Try it: Go through the listing beneath this task and return every line that carries the string "will".
⁂
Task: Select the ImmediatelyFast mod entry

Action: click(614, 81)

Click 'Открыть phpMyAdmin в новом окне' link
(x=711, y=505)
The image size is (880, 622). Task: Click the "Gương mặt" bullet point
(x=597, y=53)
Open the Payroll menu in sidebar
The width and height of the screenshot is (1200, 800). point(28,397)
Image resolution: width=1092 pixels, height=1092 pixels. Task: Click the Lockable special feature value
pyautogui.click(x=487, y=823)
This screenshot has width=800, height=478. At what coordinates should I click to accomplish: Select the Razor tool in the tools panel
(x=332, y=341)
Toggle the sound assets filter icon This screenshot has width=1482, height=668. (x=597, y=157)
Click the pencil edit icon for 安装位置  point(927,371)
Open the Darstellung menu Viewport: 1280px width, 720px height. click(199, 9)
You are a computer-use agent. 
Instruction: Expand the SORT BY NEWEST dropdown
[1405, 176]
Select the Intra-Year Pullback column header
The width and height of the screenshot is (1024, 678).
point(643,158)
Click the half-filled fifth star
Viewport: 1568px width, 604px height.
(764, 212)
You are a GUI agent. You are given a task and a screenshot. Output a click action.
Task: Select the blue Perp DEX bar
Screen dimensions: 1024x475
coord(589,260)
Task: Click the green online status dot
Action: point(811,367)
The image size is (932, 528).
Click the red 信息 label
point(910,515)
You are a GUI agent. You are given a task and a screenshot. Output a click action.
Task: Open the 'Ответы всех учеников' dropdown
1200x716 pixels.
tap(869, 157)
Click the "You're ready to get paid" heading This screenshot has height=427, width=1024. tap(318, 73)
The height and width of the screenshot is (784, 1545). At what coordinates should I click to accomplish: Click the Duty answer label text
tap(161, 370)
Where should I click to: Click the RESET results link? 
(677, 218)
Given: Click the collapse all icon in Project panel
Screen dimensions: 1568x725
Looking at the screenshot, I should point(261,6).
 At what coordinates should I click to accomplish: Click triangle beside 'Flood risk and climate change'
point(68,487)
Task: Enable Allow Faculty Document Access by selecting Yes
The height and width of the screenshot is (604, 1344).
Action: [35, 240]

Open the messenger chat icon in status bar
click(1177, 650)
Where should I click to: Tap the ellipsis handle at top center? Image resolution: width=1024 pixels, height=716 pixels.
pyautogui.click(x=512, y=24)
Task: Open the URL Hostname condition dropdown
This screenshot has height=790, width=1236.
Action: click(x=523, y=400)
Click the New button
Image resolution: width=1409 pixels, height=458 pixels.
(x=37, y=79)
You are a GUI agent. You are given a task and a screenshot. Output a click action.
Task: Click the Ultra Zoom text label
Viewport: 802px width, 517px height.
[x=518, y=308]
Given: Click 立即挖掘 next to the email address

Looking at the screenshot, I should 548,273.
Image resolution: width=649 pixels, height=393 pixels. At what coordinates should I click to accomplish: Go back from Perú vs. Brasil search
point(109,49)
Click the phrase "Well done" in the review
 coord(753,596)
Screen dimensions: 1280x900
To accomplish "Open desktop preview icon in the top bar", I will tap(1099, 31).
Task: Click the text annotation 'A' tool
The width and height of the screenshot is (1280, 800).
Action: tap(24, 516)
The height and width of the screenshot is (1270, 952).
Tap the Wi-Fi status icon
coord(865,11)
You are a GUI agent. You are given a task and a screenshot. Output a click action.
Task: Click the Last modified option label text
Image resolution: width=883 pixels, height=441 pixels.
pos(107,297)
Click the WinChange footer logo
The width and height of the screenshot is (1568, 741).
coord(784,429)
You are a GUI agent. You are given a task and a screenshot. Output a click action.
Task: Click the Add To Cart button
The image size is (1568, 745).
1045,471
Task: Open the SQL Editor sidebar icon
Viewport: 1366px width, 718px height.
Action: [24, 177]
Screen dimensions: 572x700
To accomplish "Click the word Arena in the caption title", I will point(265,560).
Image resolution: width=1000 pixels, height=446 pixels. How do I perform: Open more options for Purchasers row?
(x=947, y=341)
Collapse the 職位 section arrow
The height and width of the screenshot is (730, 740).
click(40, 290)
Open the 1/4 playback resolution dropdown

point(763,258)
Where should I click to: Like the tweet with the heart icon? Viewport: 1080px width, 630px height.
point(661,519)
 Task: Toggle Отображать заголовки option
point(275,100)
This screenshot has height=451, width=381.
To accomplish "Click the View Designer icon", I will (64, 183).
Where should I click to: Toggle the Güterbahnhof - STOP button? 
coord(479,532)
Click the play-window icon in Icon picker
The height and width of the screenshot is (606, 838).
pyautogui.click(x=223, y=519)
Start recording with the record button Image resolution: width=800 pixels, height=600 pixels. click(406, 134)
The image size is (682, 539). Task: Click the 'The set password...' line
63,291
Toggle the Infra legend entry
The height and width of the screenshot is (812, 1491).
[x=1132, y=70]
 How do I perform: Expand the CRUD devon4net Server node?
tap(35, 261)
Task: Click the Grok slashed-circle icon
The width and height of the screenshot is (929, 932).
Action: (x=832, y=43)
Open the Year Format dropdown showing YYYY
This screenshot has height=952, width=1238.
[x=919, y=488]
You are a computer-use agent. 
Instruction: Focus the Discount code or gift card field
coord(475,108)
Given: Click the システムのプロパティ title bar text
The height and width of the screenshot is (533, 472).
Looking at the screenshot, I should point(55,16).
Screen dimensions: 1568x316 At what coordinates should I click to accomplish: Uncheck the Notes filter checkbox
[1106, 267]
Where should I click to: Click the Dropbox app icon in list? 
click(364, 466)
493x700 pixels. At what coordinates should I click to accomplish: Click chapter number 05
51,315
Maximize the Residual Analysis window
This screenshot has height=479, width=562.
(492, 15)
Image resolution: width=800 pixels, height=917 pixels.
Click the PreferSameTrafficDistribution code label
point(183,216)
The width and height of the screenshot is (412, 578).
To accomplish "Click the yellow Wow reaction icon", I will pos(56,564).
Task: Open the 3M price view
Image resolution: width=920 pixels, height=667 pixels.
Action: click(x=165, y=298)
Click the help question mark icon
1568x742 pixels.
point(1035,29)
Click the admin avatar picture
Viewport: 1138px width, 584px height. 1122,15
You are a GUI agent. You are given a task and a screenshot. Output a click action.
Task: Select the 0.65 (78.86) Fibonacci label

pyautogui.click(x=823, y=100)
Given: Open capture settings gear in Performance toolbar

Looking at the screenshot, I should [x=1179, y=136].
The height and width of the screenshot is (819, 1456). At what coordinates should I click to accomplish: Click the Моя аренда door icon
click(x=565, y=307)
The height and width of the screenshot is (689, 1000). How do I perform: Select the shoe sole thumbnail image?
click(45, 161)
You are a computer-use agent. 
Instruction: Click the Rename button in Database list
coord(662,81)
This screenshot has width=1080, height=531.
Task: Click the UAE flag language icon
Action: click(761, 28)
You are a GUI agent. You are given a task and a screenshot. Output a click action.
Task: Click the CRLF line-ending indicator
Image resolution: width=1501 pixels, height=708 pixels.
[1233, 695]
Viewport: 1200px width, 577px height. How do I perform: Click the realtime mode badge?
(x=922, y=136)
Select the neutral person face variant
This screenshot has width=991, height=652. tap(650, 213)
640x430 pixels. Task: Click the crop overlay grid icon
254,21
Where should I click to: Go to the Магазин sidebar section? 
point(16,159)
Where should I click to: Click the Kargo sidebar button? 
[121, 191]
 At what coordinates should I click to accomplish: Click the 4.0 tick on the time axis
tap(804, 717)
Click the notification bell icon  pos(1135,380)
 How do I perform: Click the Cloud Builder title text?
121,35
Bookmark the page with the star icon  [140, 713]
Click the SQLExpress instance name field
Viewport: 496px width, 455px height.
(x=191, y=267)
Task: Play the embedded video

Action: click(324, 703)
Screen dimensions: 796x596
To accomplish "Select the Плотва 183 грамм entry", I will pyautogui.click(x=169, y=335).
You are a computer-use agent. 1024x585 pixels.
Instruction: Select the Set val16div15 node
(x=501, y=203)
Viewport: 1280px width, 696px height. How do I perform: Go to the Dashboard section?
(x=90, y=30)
⁂
Answer for the task:
To accomplish "Open desktop preview icon in the top bar", I will tap(1099, 31).
To accomplish "Click the word Arena in the caption title", I will point(265,560).
To accomplish "Click the View Designer icon", I will (64, 183).
To accomplish "Click the yellow Wow reaction icon", I will pos(56,564).
To accomplish "Select the Плотва 183 грамм entry", I will pyautogui.click(x=169, y=335).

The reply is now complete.